共焦点顕微鏡では、通常励起光源にレーザ光を用います。レーザ光は点光源で直進性も良いため、対物レンズを通して焦点面に集光され光スポット※1を形成します。通常の全視野蛍光顕微鏡では試料全面を一度に励起するのに対して、共焦点顕微鏡では一度に焦点面上の一点のみを励起します。

※1:光スポットがどれほど小さい点に集光できるかは対物レンズNAと波長によって決まります。高NAであるほど、短波長であるほどスポットサイズは小さくなり分解能も上がります。

図3:レーザ光の焦点面への集光の概念図

通常空気中を通る光の経路をそのまま観察することは出来ません。その為対物レンズの上に蛍光体のブロックを配置しました。対物レンズから発せられた励起光が蛍光体の中を通ることで、その経路にある蛍光体が蛍光を四方に発します。その蛍光を観察することで励起光の経路をたどることが出来ます。
図4ではレーザ光が焦点面でスポットを形成しているのに対して、通常の全視野顕微鏡の励起光は試料全面を励起するため広がりを持ったままであることが分かります。

図4:レーザ励起光と通常の全視野顕微鏡励起光との比較画像

上述の様にレーザ光は焦点面のある一点に集光しスポットを形成します。しかしz(光の進行)方向で考えれば、レーザ光は対物レンズによって収束・発散しその過程に応じた広がりを持ちます。当然ながら焦点面の上下位置を含めてレーザ光が伝播し、そこに蛍光物質があれば蛍光を発します。図5において、蛍光体ブロック内で、焦点面の上下でも蛍光が発せられていることが分かります。

 

実際の実験試料でもこの焦点面外での蛍光は発生し、画像のボケ成分の原因となります。共焦点顕微鏡では、この焦点面外で発せられた蛍光を受光時点で取り除きます。その為焦点面以外の光の影響を受けずに焦点面からの光のみで画像を作ることが可能になります。

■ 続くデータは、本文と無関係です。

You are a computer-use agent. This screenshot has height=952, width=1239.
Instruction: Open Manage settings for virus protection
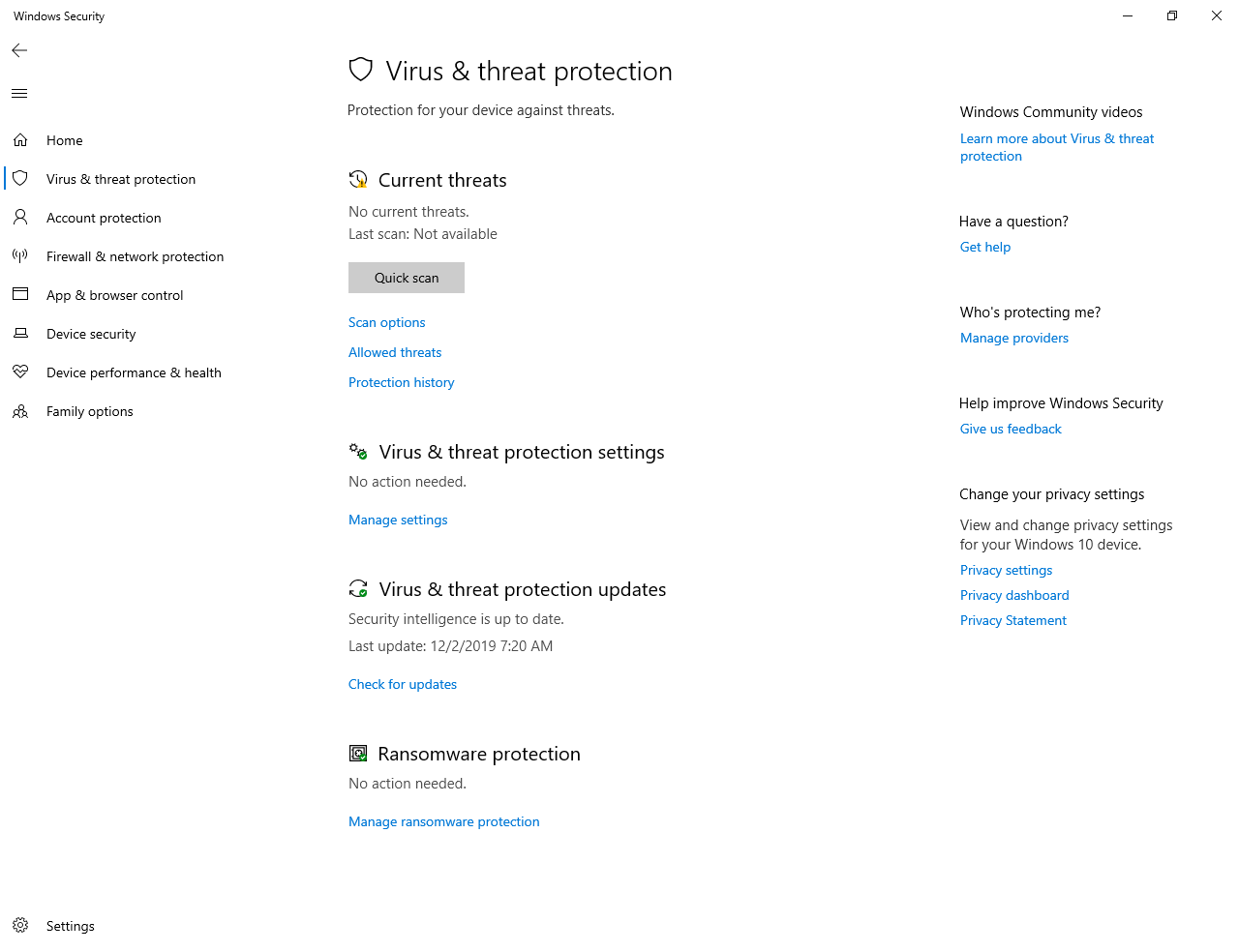tap(398, 520)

図5:焦点面へのレーザ光の収束と焦点面からの発散の様子

共焦点光学系の要

ピンホールによる焦点面外光の除去

では焦点面外からの蛍光をどの様に取り除くのでしょうか。焦点面と、その上下位置で発生した蛍光が検出器に向けてどの様な経路をたどるかを追って共焦点の原理を説明します。

図6:焦点面から発した蛍光の受光の概念図

対物レンズ焦点面で発生した蛍光は、対物レンズから結像レンズを通り、検出器の前で焦点を結びます。この位置にピンホールを設置します。

 

この時、サンプル上にある焦点面とピンホール、そして光源が共役の位置関係にあります。
共役な位置関係では、どちらかの一方から発した光が他方で一点に集光します。
検出器はこのピンホールを通り抜けた光を検出します。
この様に共役な位置関係にあるピンホールを介して信号を受光する光学系を、共焦点光学系と呼びます。

それでは共焦点光学系では、焦点から外れた場所から発せられた蛍光はどの様な経路をたどるのでしょうか。

図7:焦点面外から発した蛍光の除外の概念図

図7左の赤い丸で示した様な焦点より上で発せられた蛍光は、ピンホールより上部で焦点を結び、ピンホール部分では光が広がるため大部分が遮光され検出器へは光が届きません。

次に、青い丸で示した様な焦点面より下で発せられた蛍光は、ピンホールより下部で焦点を結ぶため、同様にピンホール部分では集光せずに大部分が遮光されます。※2
この様にして焦点面から発せされた蛍光だけを検出器に導くことが出来ます。

※2:試料上の光スポットサイズが対物レンズによって異なる様に、ピンホール位置における蛍光スポットサイズも対物レンズによって異なります。共焦点顕微鏡では通常ピンホールサイズを対物レンズに合わせて調節します。弊社共焦点ユニットMAICOではS、M、Lの三種類のピンホールサイズを対物レンズに合わせて選択できる様になっています。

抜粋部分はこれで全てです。